▶ _Aim of the exercise_: Which lines in the records below contain the word "https"? Copy each of them.

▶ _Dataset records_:

------------------------

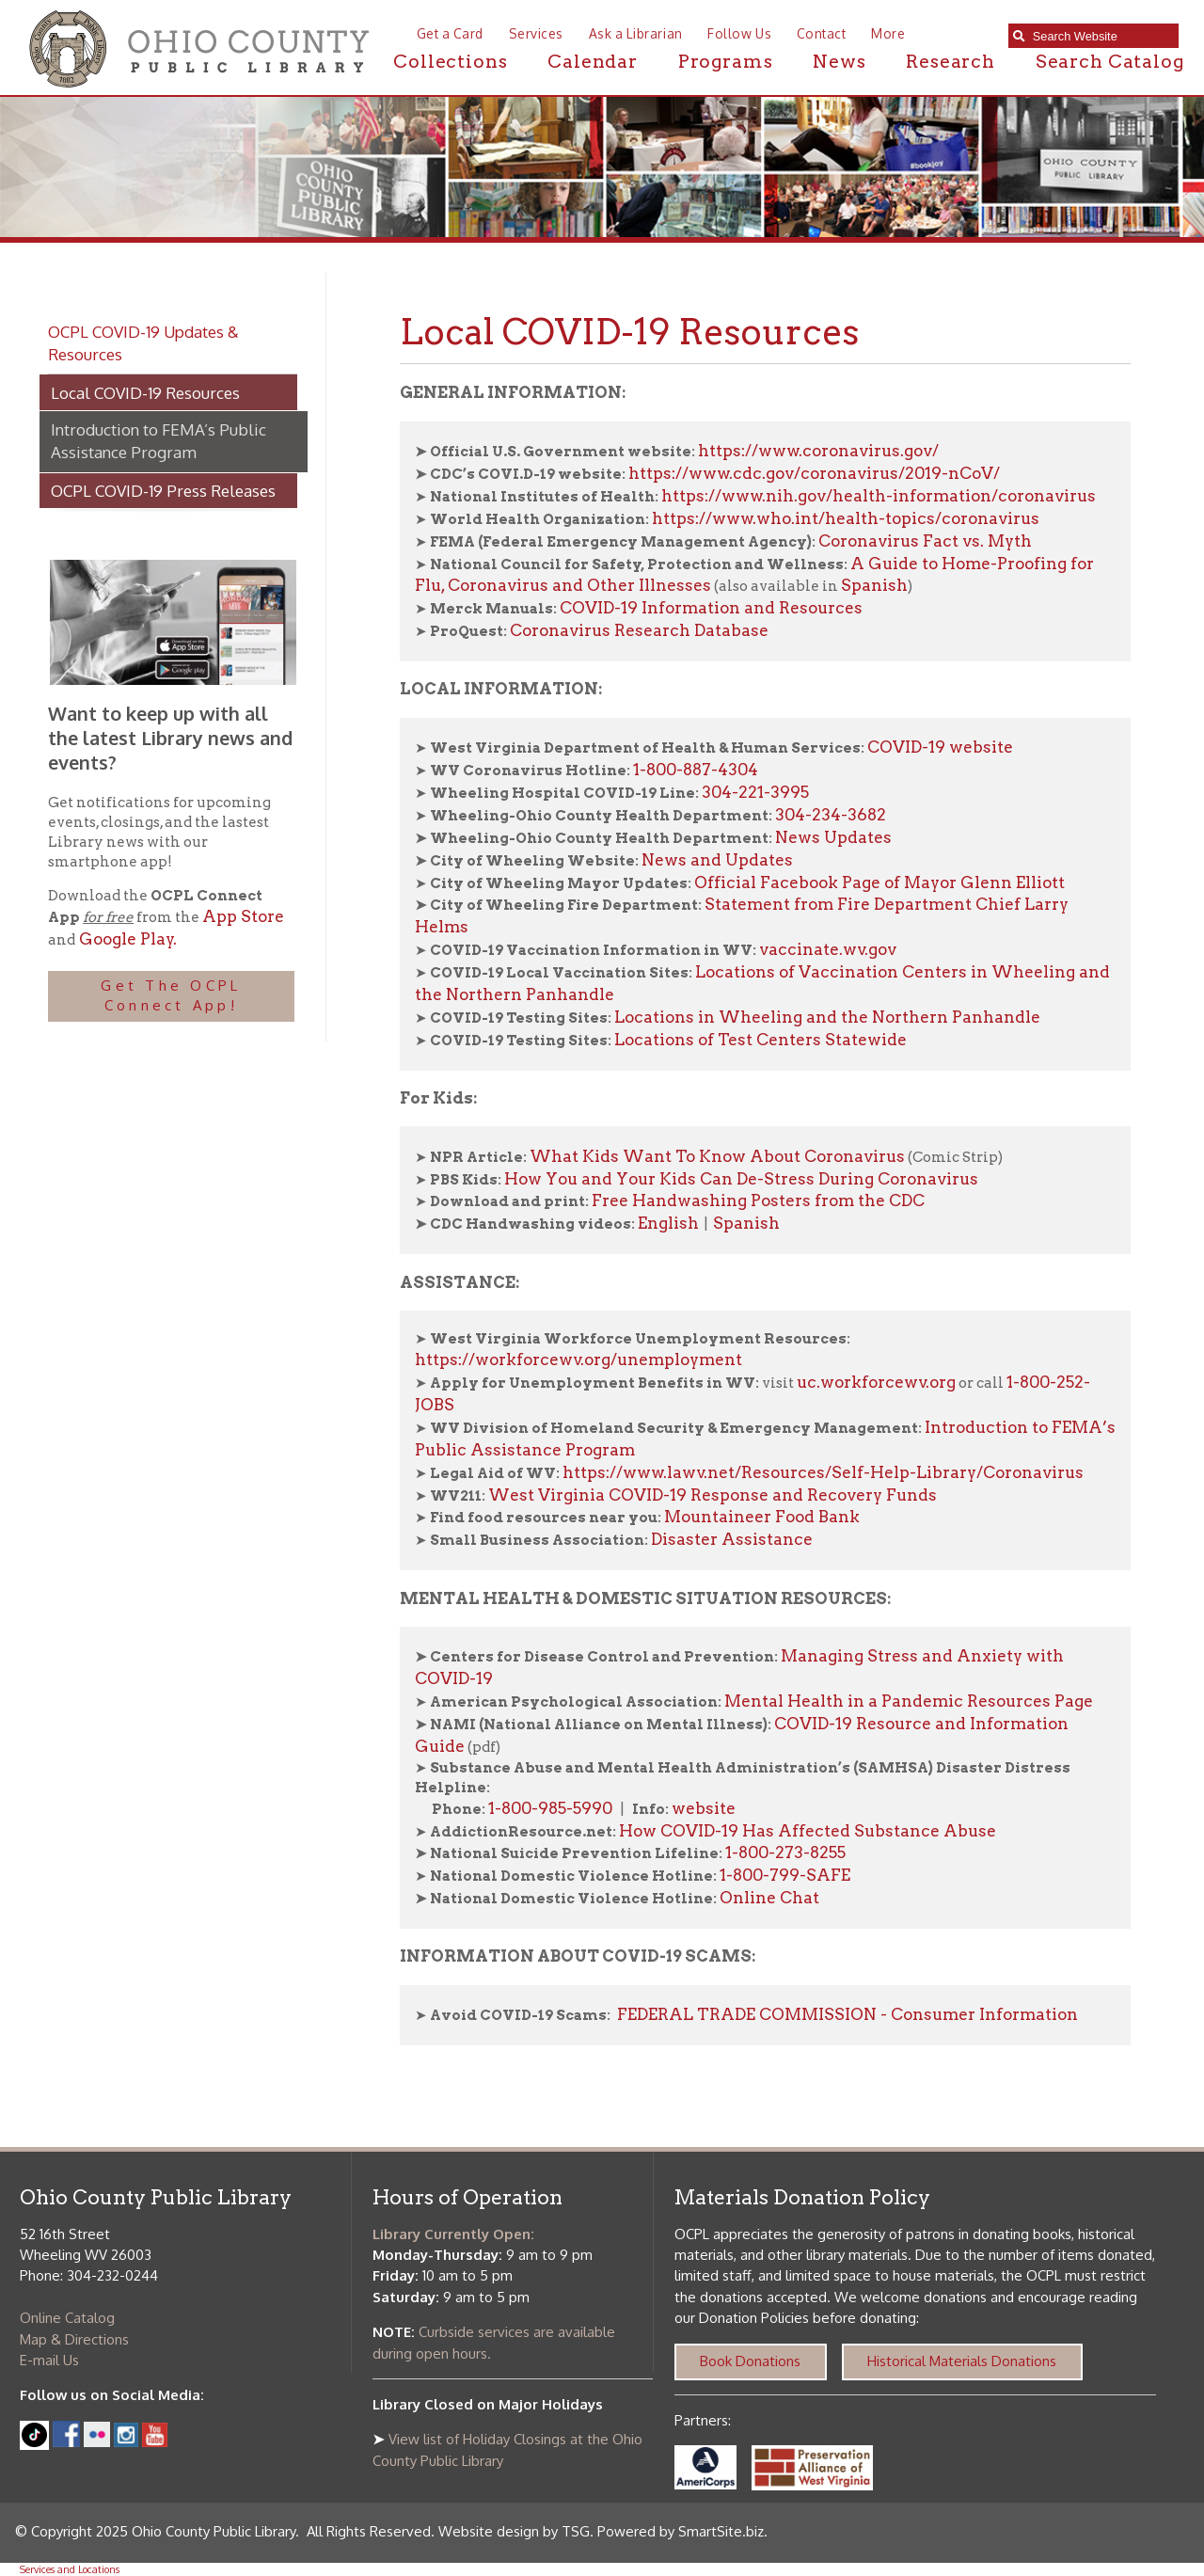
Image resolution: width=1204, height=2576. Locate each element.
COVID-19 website (940, 747)
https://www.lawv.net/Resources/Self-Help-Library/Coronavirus (823, 1472)
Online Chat (769, 1897)
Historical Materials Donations (961, 2361)
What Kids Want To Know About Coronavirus (717, 1156)
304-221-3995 (755, 792)
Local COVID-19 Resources (145, 392)
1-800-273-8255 (785, 1852)
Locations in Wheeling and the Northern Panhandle (829, 1017)
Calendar (592, 61)
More (888, 33)
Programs (725, 61)
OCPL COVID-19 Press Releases (163, 490)
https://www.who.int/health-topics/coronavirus (845, 518)
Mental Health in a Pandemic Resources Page (908, 1701)
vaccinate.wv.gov (827, 949)
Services (536, 33)
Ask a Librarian (636, 33)
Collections (450, 61)
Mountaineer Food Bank (762, 1516)
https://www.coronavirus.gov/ (818, 450)
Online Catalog (67, 2318)
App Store (243, 916)
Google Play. (126, 939)
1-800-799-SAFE (785, 1875)
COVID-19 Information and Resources (711, 607)
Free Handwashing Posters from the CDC (758, 1200)
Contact (822, 33)
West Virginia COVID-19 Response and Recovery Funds (712, 1495)
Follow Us (739, 33)
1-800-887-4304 (695, 769)
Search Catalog (1110, 61)
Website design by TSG (514, 2531)
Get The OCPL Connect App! (171, 995)
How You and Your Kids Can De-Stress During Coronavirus (741, 1178)
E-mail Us (49, 2360)
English (668, 1223)
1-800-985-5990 (550, 1808)
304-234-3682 (830, 814)
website (704, 1808)
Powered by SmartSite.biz (680, 2531)
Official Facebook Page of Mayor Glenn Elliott (879, 882)
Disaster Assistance (732, 1539)
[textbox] (1101, 36)
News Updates (833, 837)
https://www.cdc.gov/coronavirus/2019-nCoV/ (814, 473)
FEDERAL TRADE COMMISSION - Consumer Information (845, 2014)
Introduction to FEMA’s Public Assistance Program (158, 440)
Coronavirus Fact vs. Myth (925, 541)
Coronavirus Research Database (639, 630)
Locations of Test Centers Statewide (760, 1039)
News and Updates (717, 860)
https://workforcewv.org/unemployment (578, 1359)
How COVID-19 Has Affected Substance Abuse (807, 1830)
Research (950, 61)
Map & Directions (74, 2339)
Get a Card (450, 33)
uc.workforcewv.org (876, 1382)
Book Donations (750, 2361)
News (839, 61)
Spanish (874, 585)
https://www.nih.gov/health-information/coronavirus (878, 495)
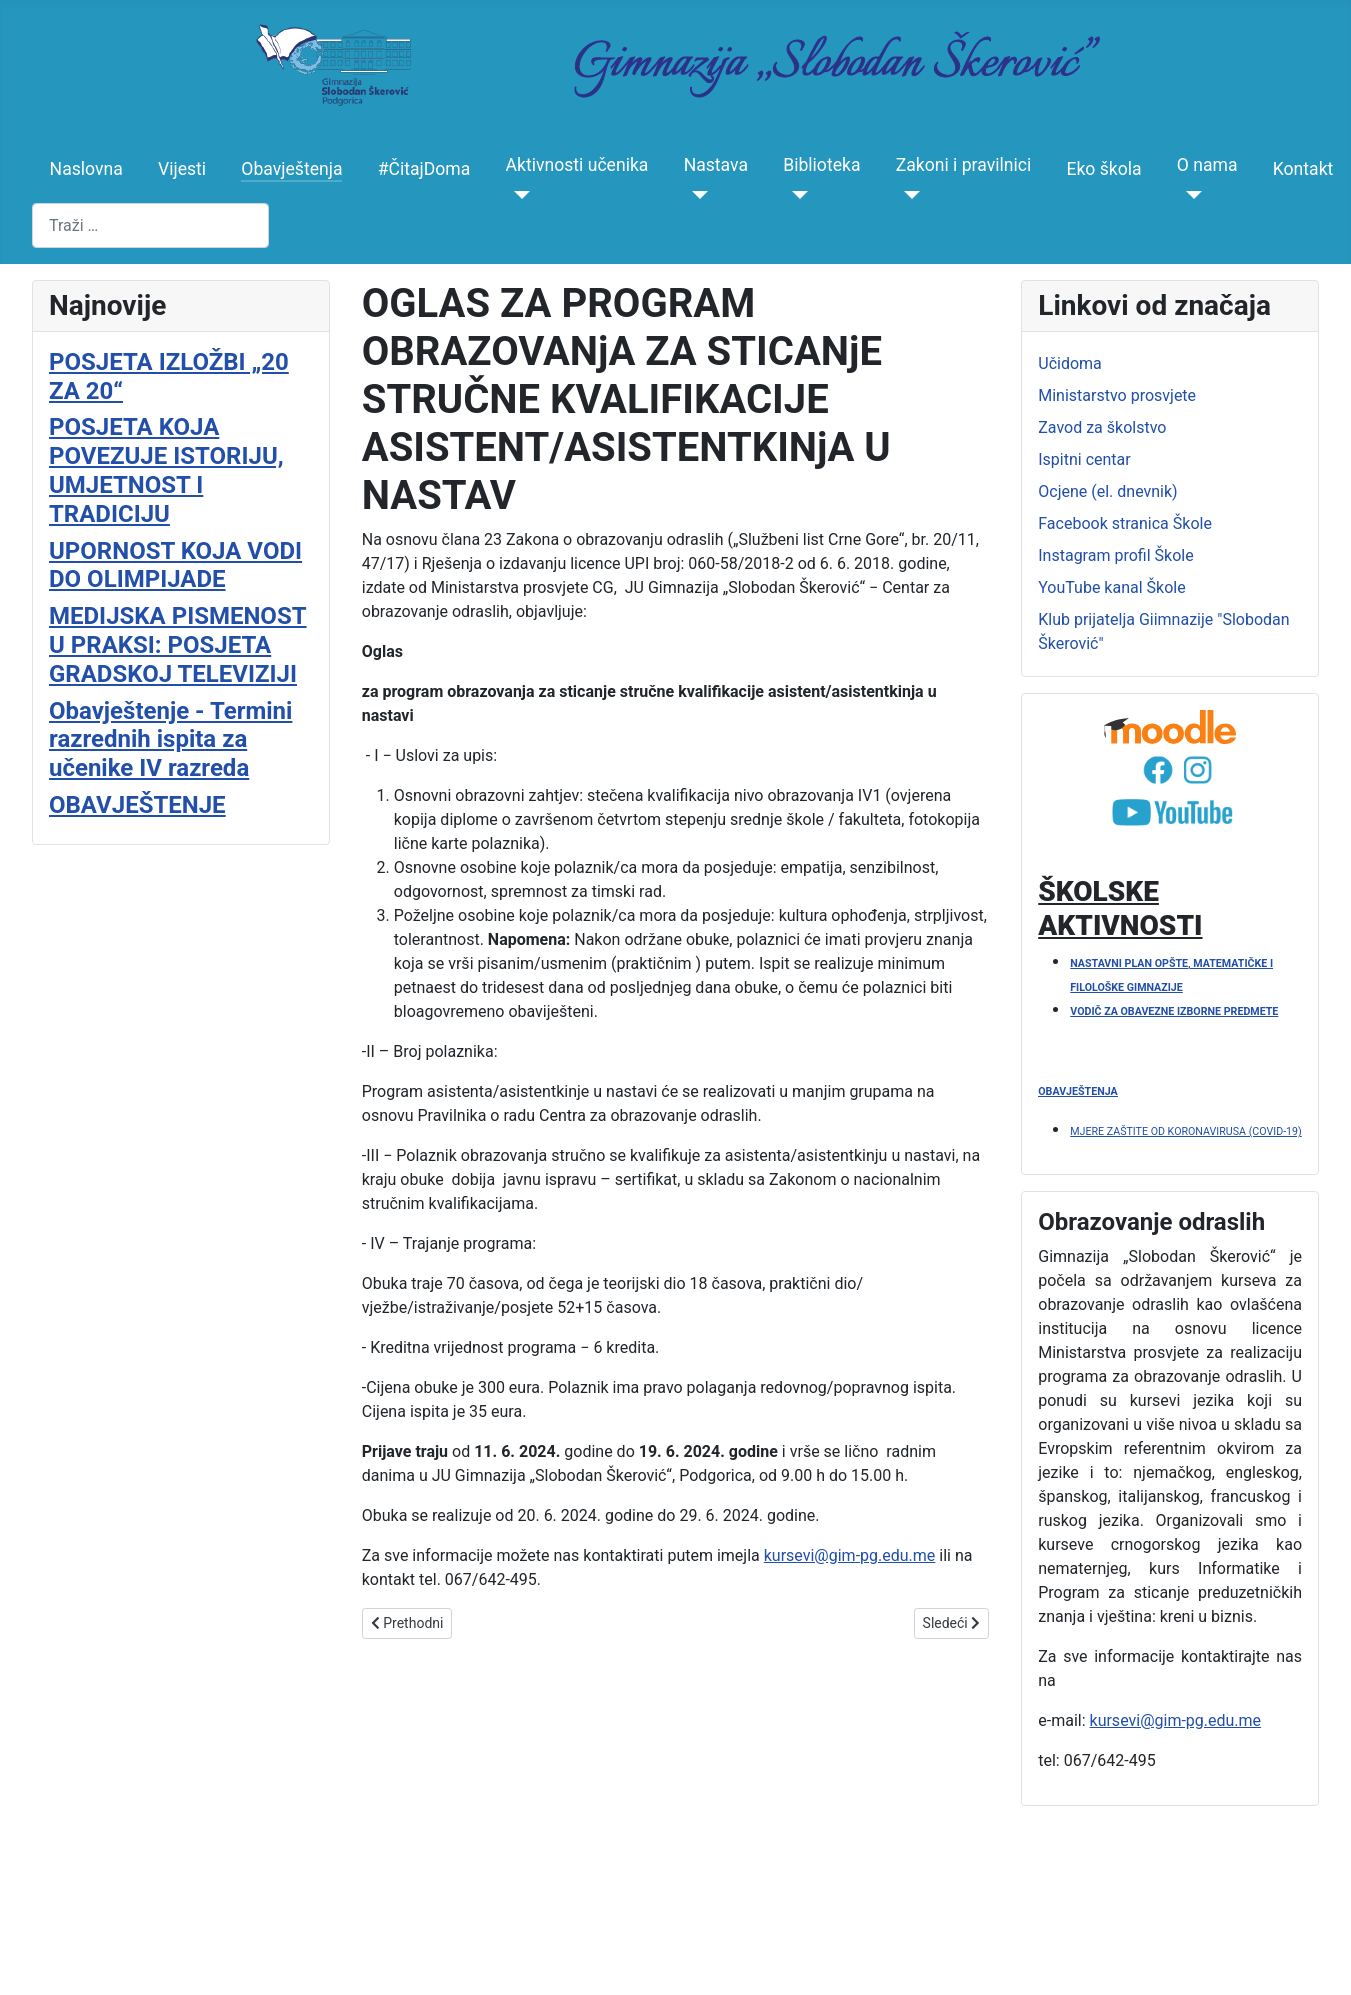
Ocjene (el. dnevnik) (1107, 491)
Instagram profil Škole (1115, 555)
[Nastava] (696, 195)
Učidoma (1070, 363)
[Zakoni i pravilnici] (908, 195)
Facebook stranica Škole (1125, 523)
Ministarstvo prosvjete (1117, 395)
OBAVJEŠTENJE (137, 805)
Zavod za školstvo (1102, 427)
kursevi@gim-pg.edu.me (850, 1555)
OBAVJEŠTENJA (1077, 1091)
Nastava (716, 165)
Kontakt (1303, 169)
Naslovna (86, 169)
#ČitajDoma (424, 169)
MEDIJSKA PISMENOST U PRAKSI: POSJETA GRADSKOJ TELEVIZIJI (178, 645)
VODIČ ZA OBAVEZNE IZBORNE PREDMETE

------------------------

▶ _Response for this exercise_:
https://www.lawv.net/Resources/Self-Help-Library/Coronavirus (823, 1472)
https://www.who.int/health-topics/coronavirus (845, 518)
https://www.coronavirus.gov/ (818, 450)
https://www.cdc.gov/coronavirus/2019-nCoV/ (814, 473)
https://workforcewv.org/unemployment (578, 1359)
https://www.nih.gov/health-information/coronavirus (878, 495)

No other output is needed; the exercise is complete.